## Exercise:
The lines wanted run from the first one below through the one with "Faites le test ! (105, 474)". Return them exactly.

____________

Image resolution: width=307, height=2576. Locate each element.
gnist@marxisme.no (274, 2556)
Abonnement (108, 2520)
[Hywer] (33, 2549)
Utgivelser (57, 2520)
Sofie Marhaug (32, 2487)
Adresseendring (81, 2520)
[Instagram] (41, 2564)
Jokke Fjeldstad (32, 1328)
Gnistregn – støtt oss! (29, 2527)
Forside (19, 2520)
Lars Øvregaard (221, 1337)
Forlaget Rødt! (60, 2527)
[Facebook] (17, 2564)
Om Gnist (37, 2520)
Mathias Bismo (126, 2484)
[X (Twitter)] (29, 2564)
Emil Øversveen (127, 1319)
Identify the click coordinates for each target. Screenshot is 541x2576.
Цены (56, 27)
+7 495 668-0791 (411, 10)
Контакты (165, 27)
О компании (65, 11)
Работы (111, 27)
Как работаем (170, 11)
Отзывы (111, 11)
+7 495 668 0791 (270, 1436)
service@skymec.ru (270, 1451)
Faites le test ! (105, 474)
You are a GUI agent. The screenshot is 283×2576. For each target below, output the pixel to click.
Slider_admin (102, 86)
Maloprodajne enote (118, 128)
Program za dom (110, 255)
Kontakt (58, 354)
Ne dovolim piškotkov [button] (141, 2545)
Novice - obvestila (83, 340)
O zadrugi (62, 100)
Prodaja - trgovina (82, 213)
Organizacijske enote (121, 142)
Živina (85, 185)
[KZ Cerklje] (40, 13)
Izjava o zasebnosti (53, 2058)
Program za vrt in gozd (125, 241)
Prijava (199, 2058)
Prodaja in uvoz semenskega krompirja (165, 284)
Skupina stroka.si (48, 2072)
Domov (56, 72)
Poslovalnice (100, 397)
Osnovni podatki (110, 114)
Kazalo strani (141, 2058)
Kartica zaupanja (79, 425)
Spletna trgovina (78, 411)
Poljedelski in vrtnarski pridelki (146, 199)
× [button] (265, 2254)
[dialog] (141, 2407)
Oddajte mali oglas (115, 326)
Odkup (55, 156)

____________

## Answer box:
Image resolution: width=307, height=2576. Locate each element.
gnist@marxisme.no (274, 2556)
Abonnement (108, 2520)
[Hywer] (33, 2549)
Utgivelser (57, 2520)
Sofie Marhaug (32, 2487)
Adresseendring (81, 2520)
[Instagram] (41, 2564)
Jokke Fjeldstad (32, 1328)
Gnistregn – støtt oss! (29, 2527)
Forside (19, 2520)
Lars Øvregaard (221, 1337)
Forlaget Rødt! (60, 2527)
[Facebook] (17, 2564)
Om Gnist (37, 2520)
Mathias Bismo (126, 2484)
[X (Twitter)] (29, 2564)
Emil Øversveen (127, 1319)
Identify the click coordinates for each target. Screenshot is 541x2576.
Цены (56, 27)
+7 495 668-0791 (411, 10)
Контакты (165, 27)
О компании (65, 11)
Работы (111, 27)
Как работаем (170, 11)
Отзывы (111, 11)
+7 495 668 0791 (270, 1436)
service@skymec.ru (270, 1451)
Faites le test ! (105, 474)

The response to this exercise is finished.